- _What you will do_: Count the lines below that contain the string "arrange", and give only that number.

- _Task input_:
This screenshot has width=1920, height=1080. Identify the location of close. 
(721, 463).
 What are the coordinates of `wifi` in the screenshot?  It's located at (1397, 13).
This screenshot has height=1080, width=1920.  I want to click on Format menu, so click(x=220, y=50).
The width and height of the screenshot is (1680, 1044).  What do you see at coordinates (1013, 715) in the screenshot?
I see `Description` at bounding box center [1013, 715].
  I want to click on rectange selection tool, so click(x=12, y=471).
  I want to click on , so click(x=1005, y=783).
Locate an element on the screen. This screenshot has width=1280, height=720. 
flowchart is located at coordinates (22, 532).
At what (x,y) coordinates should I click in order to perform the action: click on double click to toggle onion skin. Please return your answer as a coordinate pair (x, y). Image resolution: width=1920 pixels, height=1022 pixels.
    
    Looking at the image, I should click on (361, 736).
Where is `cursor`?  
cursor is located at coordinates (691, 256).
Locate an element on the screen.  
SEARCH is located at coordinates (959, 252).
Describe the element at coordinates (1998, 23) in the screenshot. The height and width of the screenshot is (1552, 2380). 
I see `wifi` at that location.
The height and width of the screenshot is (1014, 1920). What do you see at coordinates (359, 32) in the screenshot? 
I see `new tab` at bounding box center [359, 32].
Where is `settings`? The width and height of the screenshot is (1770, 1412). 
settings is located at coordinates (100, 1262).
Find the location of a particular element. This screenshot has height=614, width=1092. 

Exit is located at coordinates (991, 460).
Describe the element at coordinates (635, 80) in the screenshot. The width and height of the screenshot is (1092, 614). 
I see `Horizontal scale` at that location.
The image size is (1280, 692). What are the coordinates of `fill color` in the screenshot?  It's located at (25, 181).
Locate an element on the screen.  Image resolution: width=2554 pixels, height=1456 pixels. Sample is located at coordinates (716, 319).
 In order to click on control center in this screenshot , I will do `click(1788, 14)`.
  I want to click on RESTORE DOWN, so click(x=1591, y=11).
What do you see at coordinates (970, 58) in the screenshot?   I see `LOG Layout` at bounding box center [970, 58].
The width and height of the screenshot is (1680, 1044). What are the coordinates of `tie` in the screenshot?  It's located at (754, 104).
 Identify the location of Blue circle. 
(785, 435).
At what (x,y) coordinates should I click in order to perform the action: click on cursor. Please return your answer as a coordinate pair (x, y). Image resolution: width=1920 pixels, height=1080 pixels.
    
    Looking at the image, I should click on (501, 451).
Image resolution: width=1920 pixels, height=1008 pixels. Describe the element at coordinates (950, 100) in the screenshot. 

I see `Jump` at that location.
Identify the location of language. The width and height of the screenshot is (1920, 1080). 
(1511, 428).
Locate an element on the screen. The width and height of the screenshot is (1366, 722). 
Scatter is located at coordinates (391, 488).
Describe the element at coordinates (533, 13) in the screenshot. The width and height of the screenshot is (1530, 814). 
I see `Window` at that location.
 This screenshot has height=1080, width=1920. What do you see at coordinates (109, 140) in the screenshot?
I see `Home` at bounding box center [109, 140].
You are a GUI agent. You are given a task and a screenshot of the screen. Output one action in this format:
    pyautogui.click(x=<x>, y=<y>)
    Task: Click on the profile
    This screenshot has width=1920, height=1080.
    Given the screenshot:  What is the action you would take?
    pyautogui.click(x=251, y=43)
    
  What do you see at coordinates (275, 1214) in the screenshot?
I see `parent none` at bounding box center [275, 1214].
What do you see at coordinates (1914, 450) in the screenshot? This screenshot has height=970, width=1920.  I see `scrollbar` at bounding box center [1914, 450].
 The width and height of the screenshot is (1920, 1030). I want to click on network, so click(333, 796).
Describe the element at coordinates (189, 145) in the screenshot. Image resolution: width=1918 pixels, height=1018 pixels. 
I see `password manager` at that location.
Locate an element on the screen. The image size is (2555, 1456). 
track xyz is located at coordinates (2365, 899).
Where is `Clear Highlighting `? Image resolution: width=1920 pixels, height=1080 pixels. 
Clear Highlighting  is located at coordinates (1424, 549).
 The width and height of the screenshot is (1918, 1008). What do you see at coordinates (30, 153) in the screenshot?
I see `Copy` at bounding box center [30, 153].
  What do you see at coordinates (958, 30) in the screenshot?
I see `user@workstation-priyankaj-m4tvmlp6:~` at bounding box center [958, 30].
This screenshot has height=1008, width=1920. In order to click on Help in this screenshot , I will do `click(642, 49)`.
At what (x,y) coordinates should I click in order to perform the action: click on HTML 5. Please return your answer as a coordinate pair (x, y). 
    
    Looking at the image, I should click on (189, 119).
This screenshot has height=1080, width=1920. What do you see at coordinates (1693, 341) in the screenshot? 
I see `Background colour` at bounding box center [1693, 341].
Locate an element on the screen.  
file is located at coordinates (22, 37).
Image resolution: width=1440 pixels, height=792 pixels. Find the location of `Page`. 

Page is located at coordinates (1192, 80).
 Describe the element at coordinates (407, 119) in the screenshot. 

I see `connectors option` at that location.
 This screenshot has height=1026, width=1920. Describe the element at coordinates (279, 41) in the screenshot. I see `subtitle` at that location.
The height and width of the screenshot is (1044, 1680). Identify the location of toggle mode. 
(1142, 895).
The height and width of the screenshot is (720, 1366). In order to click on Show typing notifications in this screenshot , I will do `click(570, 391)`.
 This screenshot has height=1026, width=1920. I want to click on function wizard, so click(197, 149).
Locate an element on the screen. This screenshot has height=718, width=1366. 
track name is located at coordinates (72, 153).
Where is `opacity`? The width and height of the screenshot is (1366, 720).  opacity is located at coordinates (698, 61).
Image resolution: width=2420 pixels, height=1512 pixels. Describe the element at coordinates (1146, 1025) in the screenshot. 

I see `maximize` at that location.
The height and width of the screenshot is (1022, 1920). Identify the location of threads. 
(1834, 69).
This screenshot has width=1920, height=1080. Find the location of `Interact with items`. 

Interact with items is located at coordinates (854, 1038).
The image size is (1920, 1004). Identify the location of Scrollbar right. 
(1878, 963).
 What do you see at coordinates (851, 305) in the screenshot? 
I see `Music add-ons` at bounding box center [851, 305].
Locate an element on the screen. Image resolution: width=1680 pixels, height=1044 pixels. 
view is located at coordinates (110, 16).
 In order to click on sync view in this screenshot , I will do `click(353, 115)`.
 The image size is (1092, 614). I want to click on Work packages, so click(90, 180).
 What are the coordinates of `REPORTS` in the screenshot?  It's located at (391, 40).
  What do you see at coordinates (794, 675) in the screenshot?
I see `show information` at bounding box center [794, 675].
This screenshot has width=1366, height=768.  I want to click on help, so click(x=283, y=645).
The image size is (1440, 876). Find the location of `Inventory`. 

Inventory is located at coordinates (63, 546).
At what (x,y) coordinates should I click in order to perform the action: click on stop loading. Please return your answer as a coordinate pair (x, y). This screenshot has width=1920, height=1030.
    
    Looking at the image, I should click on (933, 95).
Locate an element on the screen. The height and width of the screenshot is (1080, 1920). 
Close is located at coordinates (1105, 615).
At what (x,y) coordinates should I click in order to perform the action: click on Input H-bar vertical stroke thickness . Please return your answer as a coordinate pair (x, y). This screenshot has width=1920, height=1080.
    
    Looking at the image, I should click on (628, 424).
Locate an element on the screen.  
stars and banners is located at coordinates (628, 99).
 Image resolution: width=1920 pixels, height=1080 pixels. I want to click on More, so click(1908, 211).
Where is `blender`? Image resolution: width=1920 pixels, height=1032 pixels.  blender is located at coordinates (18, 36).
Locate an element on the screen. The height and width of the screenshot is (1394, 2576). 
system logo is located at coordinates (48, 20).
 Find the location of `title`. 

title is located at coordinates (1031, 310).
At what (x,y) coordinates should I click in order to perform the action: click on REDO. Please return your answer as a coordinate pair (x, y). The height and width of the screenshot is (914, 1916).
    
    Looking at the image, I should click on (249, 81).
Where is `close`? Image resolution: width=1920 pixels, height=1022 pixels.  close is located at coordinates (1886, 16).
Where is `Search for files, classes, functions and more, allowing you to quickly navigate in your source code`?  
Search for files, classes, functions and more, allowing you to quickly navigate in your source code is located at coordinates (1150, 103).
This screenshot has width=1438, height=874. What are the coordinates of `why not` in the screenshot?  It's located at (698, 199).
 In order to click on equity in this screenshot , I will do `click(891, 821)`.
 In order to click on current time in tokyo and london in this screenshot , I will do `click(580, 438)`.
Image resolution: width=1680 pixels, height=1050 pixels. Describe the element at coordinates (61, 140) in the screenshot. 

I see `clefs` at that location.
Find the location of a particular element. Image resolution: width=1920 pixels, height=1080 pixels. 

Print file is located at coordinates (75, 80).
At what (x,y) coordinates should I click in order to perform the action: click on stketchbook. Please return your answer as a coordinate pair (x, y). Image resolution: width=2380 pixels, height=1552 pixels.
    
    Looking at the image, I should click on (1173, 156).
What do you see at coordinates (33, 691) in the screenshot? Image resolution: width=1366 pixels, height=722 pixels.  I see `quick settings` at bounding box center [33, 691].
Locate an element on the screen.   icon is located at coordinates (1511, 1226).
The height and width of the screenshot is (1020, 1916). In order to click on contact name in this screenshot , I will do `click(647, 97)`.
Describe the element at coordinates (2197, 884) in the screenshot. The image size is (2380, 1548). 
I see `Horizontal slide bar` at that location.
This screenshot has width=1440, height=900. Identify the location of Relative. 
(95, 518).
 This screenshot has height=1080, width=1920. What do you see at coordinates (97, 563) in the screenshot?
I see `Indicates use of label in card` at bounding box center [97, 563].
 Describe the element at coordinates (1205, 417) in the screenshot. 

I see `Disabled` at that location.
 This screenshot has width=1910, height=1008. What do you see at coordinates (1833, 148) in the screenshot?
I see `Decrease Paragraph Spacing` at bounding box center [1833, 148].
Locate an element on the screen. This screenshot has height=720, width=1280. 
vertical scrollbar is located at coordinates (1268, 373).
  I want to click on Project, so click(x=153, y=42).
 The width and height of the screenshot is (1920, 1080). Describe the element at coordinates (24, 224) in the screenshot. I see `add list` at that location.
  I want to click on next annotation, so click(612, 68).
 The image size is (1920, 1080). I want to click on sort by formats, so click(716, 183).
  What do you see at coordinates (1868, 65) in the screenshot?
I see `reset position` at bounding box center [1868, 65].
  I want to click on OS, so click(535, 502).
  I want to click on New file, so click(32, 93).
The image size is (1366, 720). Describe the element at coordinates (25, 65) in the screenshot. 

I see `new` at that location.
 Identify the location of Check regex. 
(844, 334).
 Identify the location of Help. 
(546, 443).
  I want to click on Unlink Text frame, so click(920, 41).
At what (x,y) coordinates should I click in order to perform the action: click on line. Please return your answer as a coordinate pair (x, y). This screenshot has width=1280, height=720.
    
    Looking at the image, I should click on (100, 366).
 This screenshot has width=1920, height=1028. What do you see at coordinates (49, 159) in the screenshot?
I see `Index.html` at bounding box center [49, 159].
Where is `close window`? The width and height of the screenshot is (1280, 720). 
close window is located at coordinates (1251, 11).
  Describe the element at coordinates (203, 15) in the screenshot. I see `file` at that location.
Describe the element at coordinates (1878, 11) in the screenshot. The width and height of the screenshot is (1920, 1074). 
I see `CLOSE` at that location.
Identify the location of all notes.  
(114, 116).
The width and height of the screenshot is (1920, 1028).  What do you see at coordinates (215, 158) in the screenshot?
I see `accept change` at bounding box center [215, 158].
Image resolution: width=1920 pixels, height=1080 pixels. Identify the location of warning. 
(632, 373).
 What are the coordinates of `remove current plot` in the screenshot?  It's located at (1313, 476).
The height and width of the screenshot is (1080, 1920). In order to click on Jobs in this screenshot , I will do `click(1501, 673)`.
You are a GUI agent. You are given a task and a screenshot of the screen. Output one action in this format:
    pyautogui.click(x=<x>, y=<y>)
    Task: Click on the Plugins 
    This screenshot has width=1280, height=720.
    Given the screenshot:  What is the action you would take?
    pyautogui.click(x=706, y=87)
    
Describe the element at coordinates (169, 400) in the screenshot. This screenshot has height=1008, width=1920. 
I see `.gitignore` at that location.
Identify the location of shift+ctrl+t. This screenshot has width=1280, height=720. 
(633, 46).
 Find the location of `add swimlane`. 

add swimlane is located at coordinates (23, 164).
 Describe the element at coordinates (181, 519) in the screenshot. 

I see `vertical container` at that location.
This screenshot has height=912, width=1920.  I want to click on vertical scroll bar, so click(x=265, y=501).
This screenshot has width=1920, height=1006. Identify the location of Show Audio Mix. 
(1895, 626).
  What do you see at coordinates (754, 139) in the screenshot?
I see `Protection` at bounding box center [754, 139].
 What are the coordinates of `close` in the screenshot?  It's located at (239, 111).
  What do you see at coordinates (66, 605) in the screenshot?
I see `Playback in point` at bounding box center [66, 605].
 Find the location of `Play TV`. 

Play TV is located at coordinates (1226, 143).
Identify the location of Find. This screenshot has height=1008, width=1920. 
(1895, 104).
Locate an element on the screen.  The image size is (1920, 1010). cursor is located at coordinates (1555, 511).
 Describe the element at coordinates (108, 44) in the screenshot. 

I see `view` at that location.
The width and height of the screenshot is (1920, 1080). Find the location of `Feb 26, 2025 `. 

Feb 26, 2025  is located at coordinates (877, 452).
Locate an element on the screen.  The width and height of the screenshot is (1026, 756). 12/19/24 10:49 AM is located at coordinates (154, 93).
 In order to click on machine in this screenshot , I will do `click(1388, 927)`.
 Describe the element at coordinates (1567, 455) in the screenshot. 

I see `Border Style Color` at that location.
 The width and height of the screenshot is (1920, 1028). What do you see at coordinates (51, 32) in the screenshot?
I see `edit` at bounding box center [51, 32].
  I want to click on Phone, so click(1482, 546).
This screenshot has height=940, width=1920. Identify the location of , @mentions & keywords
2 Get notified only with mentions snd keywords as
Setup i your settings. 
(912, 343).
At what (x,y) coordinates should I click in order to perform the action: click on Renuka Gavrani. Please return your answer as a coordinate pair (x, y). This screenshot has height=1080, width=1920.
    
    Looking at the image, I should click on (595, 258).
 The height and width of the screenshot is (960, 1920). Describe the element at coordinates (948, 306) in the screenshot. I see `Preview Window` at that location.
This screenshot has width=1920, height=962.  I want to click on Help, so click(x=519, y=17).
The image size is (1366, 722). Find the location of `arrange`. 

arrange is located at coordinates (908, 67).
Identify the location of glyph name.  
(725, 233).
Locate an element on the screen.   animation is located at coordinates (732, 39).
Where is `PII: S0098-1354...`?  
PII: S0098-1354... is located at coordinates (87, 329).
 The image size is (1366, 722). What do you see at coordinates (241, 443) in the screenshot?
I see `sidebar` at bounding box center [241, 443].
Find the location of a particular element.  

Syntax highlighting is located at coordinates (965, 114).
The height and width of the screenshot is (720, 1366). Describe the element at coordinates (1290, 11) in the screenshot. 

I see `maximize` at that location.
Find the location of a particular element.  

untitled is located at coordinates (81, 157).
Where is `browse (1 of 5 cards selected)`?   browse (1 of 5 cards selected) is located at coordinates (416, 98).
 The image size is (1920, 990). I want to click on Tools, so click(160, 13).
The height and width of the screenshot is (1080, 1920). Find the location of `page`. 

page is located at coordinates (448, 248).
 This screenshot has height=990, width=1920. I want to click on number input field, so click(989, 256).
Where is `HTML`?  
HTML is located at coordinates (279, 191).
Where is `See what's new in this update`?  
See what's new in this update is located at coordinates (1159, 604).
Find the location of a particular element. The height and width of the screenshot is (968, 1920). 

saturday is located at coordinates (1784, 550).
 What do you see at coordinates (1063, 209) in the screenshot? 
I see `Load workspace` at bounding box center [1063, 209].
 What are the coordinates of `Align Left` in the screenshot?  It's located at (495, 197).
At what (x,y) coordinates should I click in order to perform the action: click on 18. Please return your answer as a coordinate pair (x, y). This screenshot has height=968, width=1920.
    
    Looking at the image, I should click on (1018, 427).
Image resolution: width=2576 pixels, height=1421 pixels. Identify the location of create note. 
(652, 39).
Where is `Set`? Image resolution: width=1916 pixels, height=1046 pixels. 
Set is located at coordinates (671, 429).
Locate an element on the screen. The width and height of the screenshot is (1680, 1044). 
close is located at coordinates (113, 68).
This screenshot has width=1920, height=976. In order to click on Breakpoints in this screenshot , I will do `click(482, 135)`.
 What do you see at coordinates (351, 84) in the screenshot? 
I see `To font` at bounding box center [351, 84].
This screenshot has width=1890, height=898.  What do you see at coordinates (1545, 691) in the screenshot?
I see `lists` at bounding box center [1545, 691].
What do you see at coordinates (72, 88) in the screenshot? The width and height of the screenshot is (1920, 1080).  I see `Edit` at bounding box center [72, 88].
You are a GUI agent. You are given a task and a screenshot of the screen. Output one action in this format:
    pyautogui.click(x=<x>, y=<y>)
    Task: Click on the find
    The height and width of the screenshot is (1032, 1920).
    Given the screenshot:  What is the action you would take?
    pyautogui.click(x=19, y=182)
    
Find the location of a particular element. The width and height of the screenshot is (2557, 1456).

- _Solution below_: 2